In a very thoughtful essay in The Atlantic, actress-writer Brit Marling shared her own encounter with Harvey Weinstein — but that wasn’t necessarily the bulk of the piece. The article titled “Harvey Weinstein and the Economics of Consent” leaned heavily on the imbalance of power between white, straight men and women and people of color and how it affects economics, sexual politics, and the meaning of consent in all industries.

In the article, Marling talks about her transition from being a summer analyst at Goldman Sachs to an actor and filmmaker. She said, “Acting felt like a noble pursuit and maybe even a small act of resistance” but her arrival to Hollywood was “a rude awakening to that kind of idealism.”

“I quickly realized that a large portion of the town functioned inside a soft and sometimes literal trafficking or prostitution of young women (a commodity with an endless supply and an endless demand),” she adds. “The storytellers—the people with economic and artistic power—are, by and large, straight, white men.”

She went out for roles like “Bikini Babe 2” and “Blonde ” and soon realized that “the only way for me to navigate Hollywood with more agency was to become a storyteller myself.” She eventually co-wrote and starred in two films (Another Earth, Sound of My Voice) which both premiered at the Sundance Film Festival.

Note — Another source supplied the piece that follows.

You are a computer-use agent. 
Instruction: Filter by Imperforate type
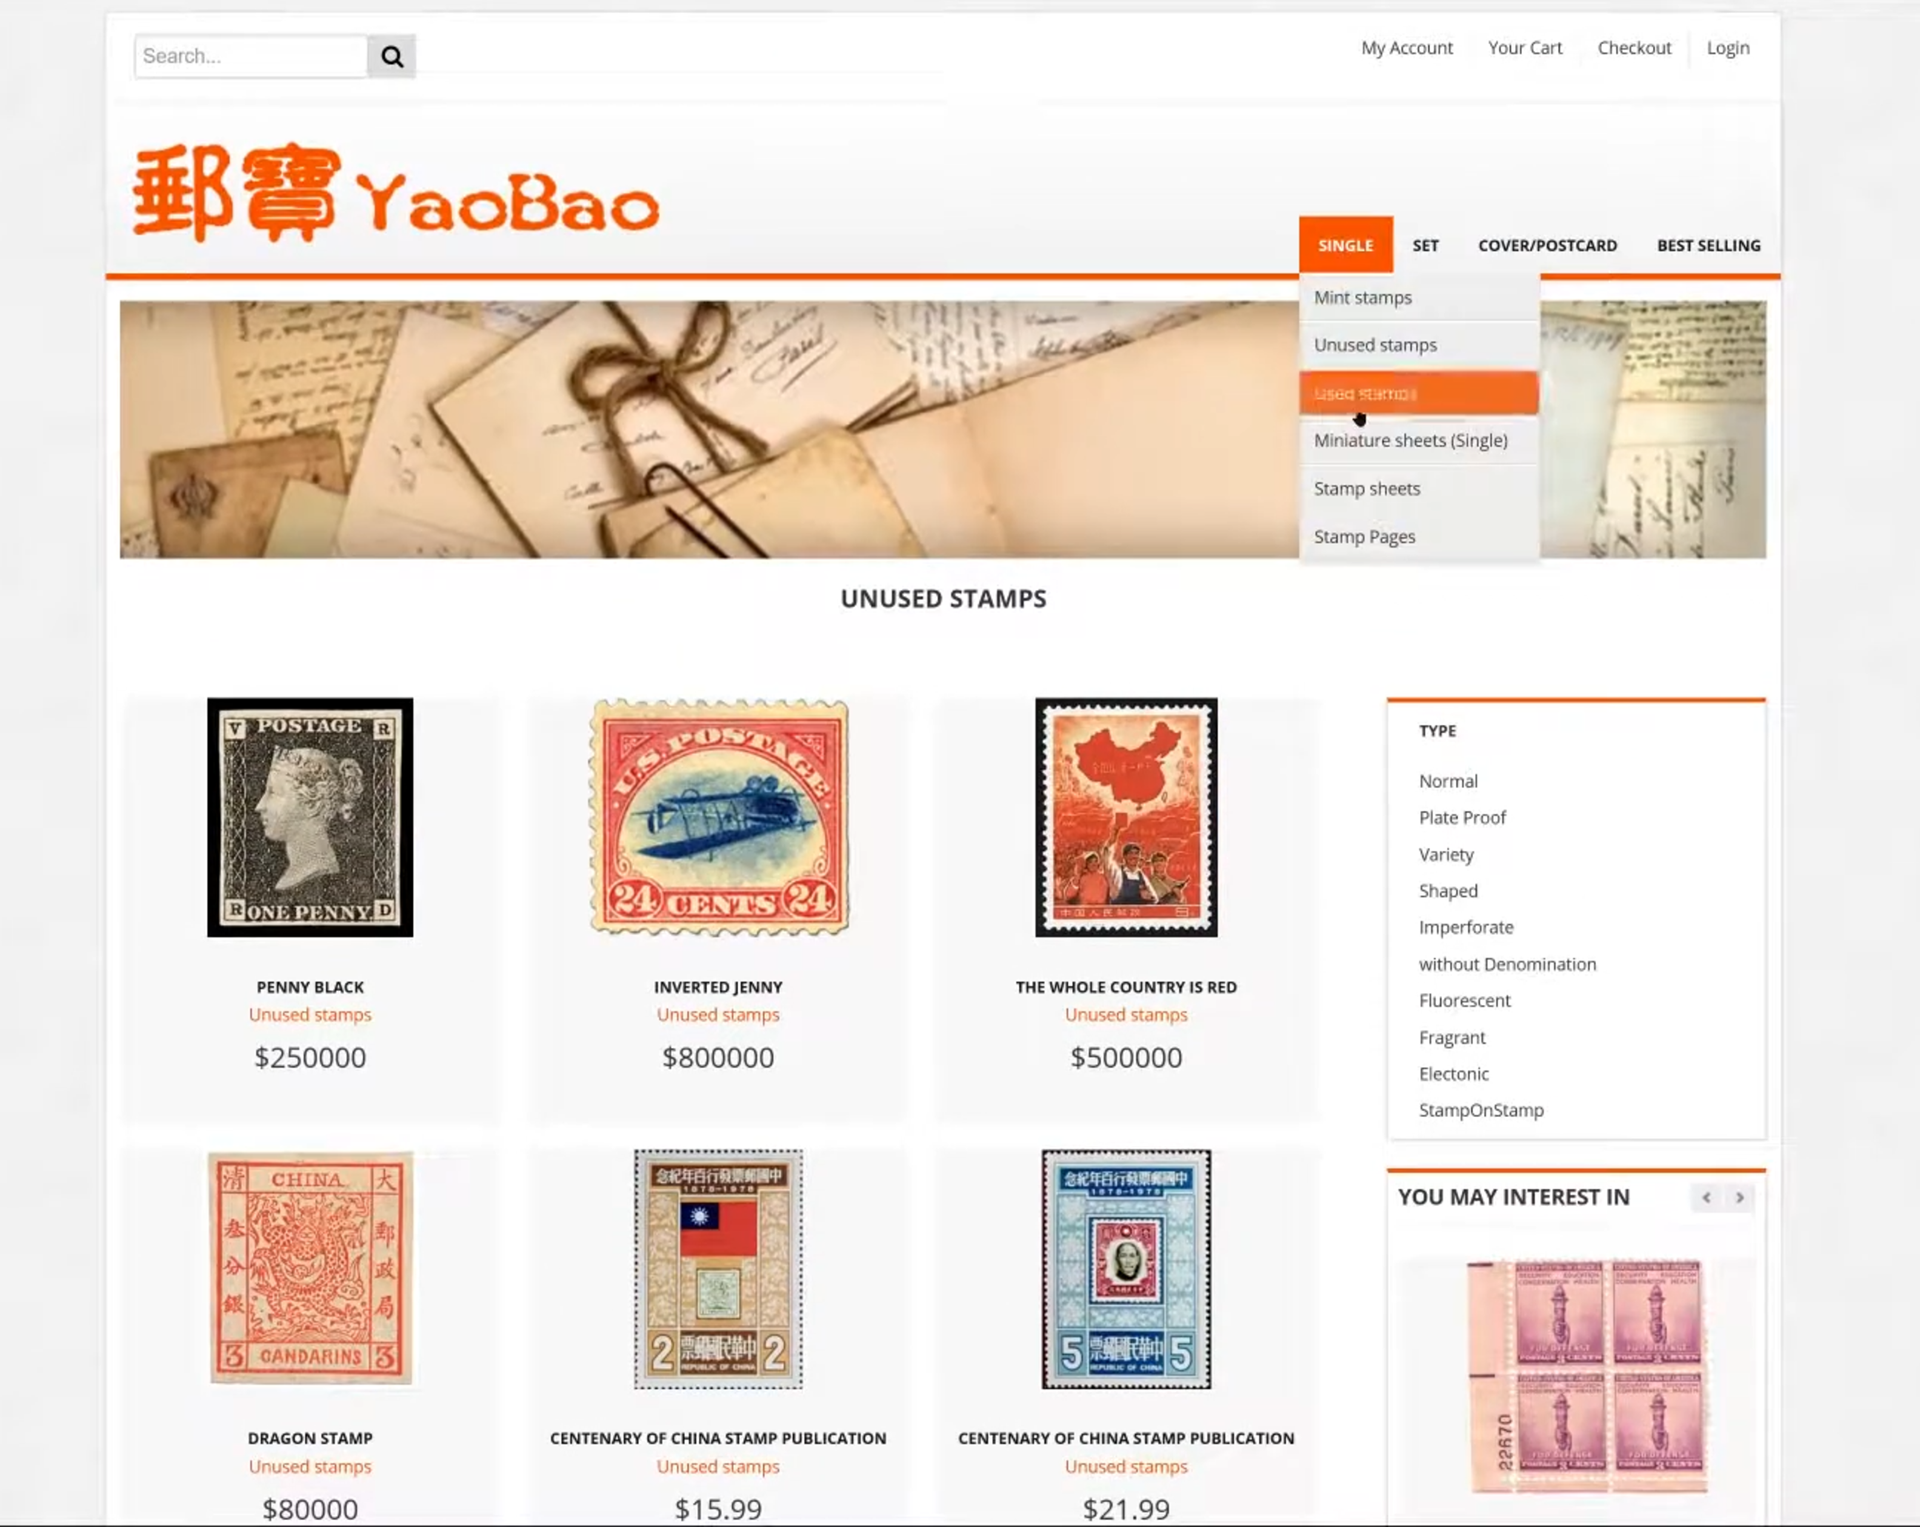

It was after her debut at Sundance when she met with Weinstein. In 2014, Marling tells us a similar story that has been shared by many actresses since the New York Times and New Yorker articles were published. She, like all of his other alleged victims, had a meeting with him at a hotel restaurant which eventually to his room. From there, the details get disgustingly familiar: shower, massage, champagne, etc. Marling admitted she was paralyzed with fear as he suggested they shower together. She was able to gather herself and leave the room. She said she wept in her room for many reasons and also pointed out, “I wept because at other times in my life, under other circumstances, I had not been able to leave.”

Marling recognizes the courage of all the women that have come forward. For her, she said she was able to leave Weinstein’s hotel room because “I had entered as an actor but also as a writer/creator. Of those dual personas in me—actor and writer—it was the writer who stood up and walked out. Because the writer knew that even if this very powerful man never gave her a job in any of his films, even if he blacklisted her from other films, she could make her own work on her own terms and thus keep a roof over her head.”

As she describes the “economics of consent,” she says Weinstein is a gatekeeper that could give actresses livelihood, a sustainable career, and fame which is a way for “women to gain some semblance of power and voice inside a patriarchal world.” She adds that Weinstein could also kill the career of an actress if they humiliated him.

It is this kind of imbalance of power between women seeking employment and men empower, Marling says, that happens in hotel rooms and boardrooms in every industry. Men holding the power can grant employment or take it away and it “exists in a gray zone where words like ‘consent’ cannot fully capture the complexity of the encounter.”

“Because consent is a function of power,” says Marling. “You have to have a modicum of power to give it.”